John died, probably unexpectedly, in 1593, leaving his wife and four children with only modest resources. It is possible, if not likely, that twelve-year-old Stephen was sent to live with a relative – William and his wife Constance (Marline) Hopkins. Little is known of his teenage years, but when he next shows up in the historical record he has moved to the nearby town of Hursley and is married to a Mary (Machell?). They named their first daughter Elizabeth (probably after Stephen’s mother) and gave their second daughter the distinctive name Constance (lending support to the theory that Constance Hopkins was indeed Stephen’s adoptive mother). This second daughter is Grace Abbot’s 8th-great grandmother. She was baptized on May 11, 1606 at All Saints Church in Hursley.
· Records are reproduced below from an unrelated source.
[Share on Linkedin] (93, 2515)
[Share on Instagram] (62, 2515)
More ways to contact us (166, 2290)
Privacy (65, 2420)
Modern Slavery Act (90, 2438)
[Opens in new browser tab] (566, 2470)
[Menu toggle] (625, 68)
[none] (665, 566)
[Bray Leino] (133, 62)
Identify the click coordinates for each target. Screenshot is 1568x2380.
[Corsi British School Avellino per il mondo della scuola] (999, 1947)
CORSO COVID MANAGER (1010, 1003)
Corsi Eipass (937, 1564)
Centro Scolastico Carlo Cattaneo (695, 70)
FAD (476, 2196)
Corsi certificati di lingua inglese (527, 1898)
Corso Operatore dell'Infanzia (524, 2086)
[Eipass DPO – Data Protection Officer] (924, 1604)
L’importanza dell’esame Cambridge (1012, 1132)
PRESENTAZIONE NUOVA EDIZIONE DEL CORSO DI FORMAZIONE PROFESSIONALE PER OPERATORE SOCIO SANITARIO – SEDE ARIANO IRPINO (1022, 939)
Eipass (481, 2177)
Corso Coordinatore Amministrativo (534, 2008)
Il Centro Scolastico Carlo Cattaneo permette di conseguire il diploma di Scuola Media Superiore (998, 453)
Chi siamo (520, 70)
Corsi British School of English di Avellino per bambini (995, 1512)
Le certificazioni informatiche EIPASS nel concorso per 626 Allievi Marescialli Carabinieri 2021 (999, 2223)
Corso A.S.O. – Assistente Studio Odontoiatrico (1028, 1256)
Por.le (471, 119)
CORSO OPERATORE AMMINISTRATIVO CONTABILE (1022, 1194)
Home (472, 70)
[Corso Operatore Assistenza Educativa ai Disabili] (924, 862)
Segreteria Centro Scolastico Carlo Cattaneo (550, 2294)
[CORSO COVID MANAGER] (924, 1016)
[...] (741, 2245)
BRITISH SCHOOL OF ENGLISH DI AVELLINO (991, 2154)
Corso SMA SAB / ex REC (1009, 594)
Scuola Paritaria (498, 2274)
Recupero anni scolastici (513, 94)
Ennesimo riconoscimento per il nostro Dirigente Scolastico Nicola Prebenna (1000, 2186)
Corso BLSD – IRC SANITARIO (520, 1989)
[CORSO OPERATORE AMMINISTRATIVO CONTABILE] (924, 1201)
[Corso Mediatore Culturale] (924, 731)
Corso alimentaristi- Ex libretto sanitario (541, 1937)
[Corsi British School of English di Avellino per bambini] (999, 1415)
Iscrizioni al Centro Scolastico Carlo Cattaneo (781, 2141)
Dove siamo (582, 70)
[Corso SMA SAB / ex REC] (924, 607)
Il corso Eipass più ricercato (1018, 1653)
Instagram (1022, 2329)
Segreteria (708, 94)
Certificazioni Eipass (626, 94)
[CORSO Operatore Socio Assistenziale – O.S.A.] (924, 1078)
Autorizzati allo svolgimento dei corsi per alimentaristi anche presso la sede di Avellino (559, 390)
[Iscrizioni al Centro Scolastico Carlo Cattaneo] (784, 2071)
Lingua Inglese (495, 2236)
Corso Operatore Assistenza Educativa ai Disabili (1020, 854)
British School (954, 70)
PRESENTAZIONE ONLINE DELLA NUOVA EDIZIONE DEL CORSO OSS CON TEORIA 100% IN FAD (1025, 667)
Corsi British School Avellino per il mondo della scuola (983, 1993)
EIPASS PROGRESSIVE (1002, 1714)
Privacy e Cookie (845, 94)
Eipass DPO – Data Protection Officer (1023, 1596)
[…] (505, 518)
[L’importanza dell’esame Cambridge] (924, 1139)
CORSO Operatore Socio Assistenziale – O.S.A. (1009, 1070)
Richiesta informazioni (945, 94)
In 1608, for unknown reasons, the Hopkins family lost their lease at Merdon Manor in Hursley where they had been living for several years. Also for unknown reasons, except perhaps a lack of prospects and a need to make money, Stephen signed on as a minister’s clerk for a stint in the newly found colony of Jamestown, Virginia. It must have been terribly difficult for Mary and the three children to be left behind to fend for themselves while waiting for Stephen’s return, or to be called to join him in the New World.
The Sea Venture was the flagship of a fleet of seven ships headed to resupply Jamestown, and bring over their next Governor, Sir Thomas Gates. Hopkins sailed aboard the Sea Venture as assistant to Reverend Richard Buck, and read psalms and Biblical passages on Thursday and Sunday services. The fleet left Plymouth, England on June 2, 1609. By late July they were most of the way across the Atlantic when a hurricane overtook the fleet. As the storm grew the ships became separated. The crew of the Sea Venture took down all their sails. It took eight men on the tiller to try to control the ship’s steering through the tumultuous seas. On the second day, the ship began “spewing her oakum” – the caulking that seals the joints in the hull. The water was already five feet above the the ballast when the leak was discovered. Despite their search , the main source of the leak could not be found. The water spoiled most of the ship’s supply of food and drink. The men and boys took turns pumping, one hour on, one hour off, around the clock. Occasionally a huge sea would engulf the ship, throwing the helmsmen across the deck. St Elmo’s Fire danced in the rigging, a bad omen in the mythology of the day. On the fourth day, when all seemed lost, the storm clouds cleared a little and the crew spotted land. The ship was sinking so badly they did not have time to anchor and take the passengers ashore in a long boat. Instead they sailed full speed onto a reef a half mile offshore. Miraculously, all 140 men and 10 women were ferried ashore with not a single loss of life.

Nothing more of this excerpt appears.